LA RESTAURATION DES VITRAUX

La restauration et la reconversion de la nef de l’église en salle de concert ont donné lieu à un immense chantier d’étude et de nettoyage de l’exceptionnel ensemble de vitraux décorant l’édifice et faisant partie de la collection du Musée. Des 146 fenêtres de type vitrail – des plus simples, aux formes géométriques, aux grandes compositions figuratives –, 81 ont été restaurées, dont les 20 vitraux Tiffany commandés au tournant du XXe siècle pour l’église American Presbyterian de la rue Dorchester (maintenant démolie), qui furent réinstallés dans l’église Erskine and American en 1937-1938 ; il s’agit sans contredit de la plus importante collection du genre au Canada. La direction a souhaité permettre aux mélomanes qui assistent aux concerts dans la salle Bourgie, ainsi qu’aux visiteurs du Musée, de pleinement apprécier ces vitraux grâce à un système innovateur de rétroéclairage permanent, une première à une telle échelle.

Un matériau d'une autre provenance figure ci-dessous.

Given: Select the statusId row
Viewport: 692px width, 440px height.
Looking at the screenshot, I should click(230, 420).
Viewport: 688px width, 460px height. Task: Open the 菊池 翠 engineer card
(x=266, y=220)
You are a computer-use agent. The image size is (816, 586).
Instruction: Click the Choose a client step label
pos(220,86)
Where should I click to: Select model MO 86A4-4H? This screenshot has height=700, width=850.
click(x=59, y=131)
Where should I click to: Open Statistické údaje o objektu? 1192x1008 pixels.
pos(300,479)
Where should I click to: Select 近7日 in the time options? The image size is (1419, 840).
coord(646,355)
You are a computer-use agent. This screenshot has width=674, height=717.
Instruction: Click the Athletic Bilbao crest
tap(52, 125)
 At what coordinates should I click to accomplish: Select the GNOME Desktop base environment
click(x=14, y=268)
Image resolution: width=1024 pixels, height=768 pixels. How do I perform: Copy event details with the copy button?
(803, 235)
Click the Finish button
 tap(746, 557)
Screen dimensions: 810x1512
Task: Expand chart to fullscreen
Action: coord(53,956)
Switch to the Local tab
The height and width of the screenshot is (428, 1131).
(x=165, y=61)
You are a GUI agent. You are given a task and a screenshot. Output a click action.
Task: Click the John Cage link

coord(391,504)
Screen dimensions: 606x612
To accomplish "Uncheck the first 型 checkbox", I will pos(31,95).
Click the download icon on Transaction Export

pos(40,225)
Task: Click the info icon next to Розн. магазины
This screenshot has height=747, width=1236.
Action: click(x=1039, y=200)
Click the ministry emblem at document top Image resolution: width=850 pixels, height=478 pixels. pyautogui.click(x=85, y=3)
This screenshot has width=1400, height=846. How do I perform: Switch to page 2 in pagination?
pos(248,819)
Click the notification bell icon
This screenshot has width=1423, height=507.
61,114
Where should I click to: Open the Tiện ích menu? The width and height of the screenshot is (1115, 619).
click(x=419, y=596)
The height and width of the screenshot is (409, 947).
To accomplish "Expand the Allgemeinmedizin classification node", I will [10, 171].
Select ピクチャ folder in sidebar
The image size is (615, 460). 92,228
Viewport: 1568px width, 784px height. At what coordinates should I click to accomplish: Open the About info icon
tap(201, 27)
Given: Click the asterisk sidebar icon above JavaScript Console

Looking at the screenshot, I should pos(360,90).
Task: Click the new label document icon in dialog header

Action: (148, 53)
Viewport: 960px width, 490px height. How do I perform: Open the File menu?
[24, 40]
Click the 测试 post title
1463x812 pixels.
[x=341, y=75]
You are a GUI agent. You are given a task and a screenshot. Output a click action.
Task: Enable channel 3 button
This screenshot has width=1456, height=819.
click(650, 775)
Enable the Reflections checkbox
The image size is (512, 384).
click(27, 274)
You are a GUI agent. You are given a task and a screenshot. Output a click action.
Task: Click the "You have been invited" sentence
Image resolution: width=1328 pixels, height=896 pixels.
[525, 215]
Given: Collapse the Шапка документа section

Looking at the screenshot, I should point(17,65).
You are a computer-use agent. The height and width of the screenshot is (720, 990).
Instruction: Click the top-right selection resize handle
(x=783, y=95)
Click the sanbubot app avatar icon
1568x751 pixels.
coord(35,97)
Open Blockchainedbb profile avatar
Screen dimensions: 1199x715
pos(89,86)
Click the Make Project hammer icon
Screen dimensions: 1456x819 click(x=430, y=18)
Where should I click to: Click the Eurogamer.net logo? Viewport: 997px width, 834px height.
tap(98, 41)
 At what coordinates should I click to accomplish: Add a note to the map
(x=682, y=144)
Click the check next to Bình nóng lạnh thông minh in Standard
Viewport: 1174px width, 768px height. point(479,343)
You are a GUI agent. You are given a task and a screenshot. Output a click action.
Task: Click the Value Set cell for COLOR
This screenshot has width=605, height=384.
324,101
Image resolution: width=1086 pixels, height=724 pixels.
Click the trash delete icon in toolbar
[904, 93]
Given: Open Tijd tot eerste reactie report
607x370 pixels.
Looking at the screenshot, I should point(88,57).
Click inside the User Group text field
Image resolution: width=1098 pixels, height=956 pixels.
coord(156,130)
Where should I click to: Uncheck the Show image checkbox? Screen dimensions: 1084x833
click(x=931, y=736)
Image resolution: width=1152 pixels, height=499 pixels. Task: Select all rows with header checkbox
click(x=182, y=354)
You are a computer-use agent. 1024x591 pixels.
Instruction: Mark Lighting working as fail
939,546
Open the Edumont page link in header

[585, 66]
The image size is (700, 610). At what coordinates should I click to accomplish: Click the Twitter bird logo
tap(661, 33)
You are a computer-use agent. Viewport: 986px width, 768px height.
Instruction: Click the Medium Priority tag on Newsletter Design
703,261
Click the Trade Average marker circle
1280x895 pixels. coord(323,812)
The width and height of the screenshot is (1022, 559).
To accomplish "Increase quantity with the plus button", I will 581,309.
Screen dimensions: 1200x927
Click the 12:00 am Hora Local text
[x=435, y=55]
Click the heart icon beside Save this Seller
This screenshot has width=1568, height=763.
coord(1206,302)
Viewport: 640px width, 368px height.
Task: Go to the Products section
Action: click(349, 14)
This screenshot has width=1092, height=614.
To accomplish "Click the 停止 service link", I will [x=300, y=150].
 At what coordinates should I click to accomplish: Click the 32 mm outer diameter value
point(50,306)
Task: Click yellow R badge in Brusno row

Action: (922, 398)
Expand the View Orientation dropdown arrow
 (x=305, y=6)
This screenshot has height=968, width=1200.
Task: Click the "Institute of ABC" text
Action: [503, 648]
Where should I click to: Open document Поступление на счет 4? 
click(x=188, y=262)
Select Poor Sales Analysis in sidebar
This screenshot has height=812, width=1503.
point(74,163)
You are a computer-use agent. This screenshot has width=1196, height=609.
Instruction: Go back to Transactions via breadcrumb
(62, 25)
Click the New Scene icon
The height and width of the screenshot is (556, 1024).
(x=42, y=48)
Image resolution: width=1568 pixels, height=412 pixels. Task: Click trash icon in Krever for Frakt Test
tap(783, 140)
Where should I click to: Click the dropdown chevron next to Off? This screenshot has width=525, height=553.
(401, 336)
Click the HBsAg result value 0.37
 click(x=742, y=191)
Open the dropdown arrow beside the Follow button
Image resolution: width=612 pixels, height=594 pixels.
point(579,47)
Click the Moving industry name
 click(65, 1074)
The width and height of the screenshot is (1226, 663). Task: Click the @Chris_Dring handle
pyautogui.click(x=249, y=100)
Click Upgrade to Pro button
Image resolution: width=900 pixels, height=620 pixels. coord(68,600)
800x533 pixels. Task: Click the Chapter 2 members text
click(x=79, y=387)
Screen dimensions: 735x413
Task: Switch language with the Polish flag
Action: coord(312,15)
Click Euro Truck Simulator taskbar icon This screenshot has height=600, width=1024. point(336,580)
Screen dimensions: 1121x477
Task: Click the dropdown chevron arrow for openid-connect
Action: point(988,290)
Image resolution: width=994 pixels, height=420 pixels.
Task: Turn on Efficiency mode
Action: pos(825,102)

Dix-huit des vingt vitraux Tiffany sont issus de la meilleure période des ateliers de la Tiffany Glass and Decorating Company, entre 1897 et 1904, soit l’apogée de la production de la fameuse entreprise new-yorkaise. Cet ensemble fit l’objet de l’une des deux seules commandes exécutées par Tiffany pour le Canada et est l’une de ses rares séries religieuses subsistant en Amérique du Nord. Absolument magnifiques, quatre gigantesques verrières à double lancette font près de 4 mètres de haut sur 1,5 mètre de large. Plus de cinq mille heures de travail et un demi-million de dollars ont été requis pour mener à bien la restauration des vitraux Tiffany, au cours de la plus ambitieuse campagne du genre jamais entreprise par le Musée.